Explore the material
A. About the self-publishing discussion below:
(i) Whose print books does the writer say were bad quality when last checked?
(ii) Which company does the later reply say will print spiral fold flat editions?
(iii) What kind of books does Blurb make, according to the final reply?
B. Set down, word for word, the part of the self-publishing discussion below that opens with the words containing "3) Distribution. We're" and closes with "PLEASE tell me.".

Document segment
Zilla here (one of the Sad Bastard Cookbook authors). Thanks so much for your support ... I'm lowkey dropping "front page of Hacker News" when I talk to Amazon Service reps now, in the vague hope they have any power to actually help me. I think I've reached at least one real person, but in the days of AI voice chat, who can tell?
Many of you asked why we use Amazon as the exclusive printer/distributor of the print edition. Variations of this happened to basically every self-pub author I've met, so why didn't I use another platform?
1) Reach. As Ma8ee pointed out, there's literally dozens of people buying books online but not on Amazon. If I want readers to find it, I need to be on Amazon. Bonus, one of the most important controlling factors in new people finding your book is whether the Amazon promo algorithim suggests the book to them, so any sale off Amazon doesn't contribute to building an avalanche. The game's rigged, but it's the only game in town.
2) Money/quality. Last time I checked (few years back, things might have changed), Draft2Digital print books were bad quality. Ingram print books are decent quality but their calculation for printing fees and royalties means they usually don't pay out at nearly the same rate. I've not compared directly for the Cookbook, but for Instant Classic, it's the difference between making a couple dollars or a couple cents. We did it for Instant Classic as a service for people who despise Amazon, but the royalties from the Cookbook are a substantial factor in "eating" and "making rent" for one of the Cookbook team, so there's a limit to how much I want to give away the print edition of the Cookbook. Especially if "giving it away" involves the reader paying Ingram, just not us. If anyone knows a print-on-demand distributor who pays out enough in royalties for authors to make money, please respond to this.
3) Distribution. We're small fry self-pub, without a big publishing house behind us. I've looked around for places which will take us on self-pub books and distribute them, and the options are pretty limited. I'm convinced we'd sell in brick-and-mortar stores, but that's typically not an option for self-pub unless you approach the owner of an independent bookshop on an individual basis. (We approached a couple proper distributors who accept query letters from non-traditionally published books, but they focused on specific genres and we weren't the right fit.) Basically, if you're not traditionally published, you're looking at Amazon, Ingram, or Draft2Digital to print and distribute your books. If anyone knows of other printer/distributors which take self-pub books, PLEASE tell me.
ETA: people are informing me that Ingram can make money, and that Lulu exists. I am investigating.
I've had good luck with Lulu. My experience was short-runs. I sometimes like to make custom notebooks for myself and friends. But the quality was good. Lulu will print spiral fold flat editions. Might come in handy for a cookbook.
I've also had good luck with Blurb. They do high quality photobooks. Which isn't what you're selling, but I'm mentioning them because they will offer your book for sale, print-on-demand, via their site. And wouldn't be surprised if they have a way of selling via Amazon. They wouldn't be a bad choice if you wanted to sell a $50+ coffee table edition of your cookbook. Or a bit lower for a paperback edition.

Dataset content
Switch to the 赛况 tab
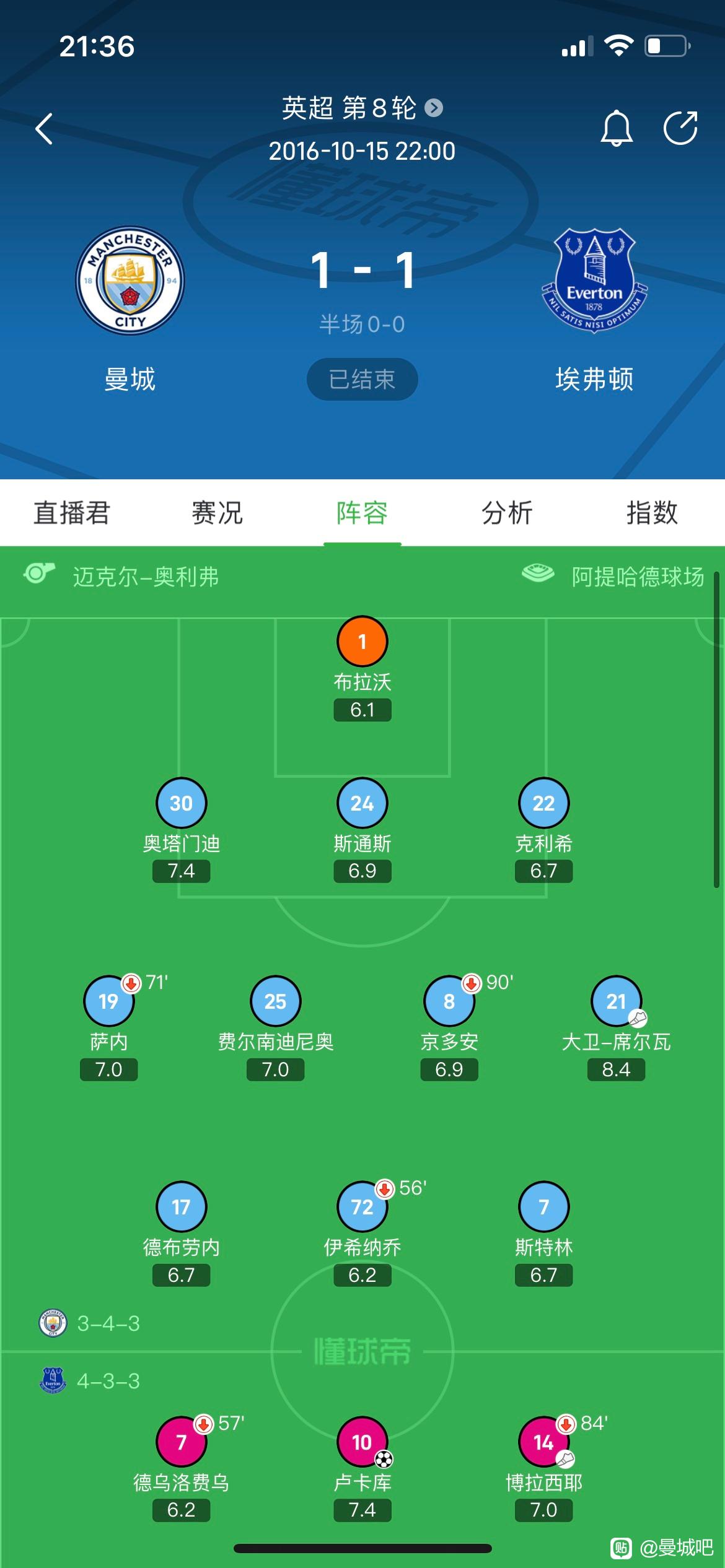pos(217,513)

Answers per task
A.
(i) Draft2Digital's
(ii) Lulu
(iii) High quality photobooks

B.
3) Distribution. We're small fry self-pub, without a big publishing house behind us. I've looked around for places which will take us on self-pub books and distribute them, and the options are pretty limited. I'm convinced we'd sell in brick-and-mortar stores, but that's typically not an option for self-pub unless you approach the owner of an independent bookshop on an individual basis. (We approached a couple proper distributors who accept query letters from non-traditionally published books, but they focused on specific genres and we weren't the right fit.) Basically, if you're not traditionally published, you're looking at Amazon, Ingram, or Draft2Digital to print and distribute your books. If anyone knows of other printer/distributors which take self-pub books, PLEASE tell me.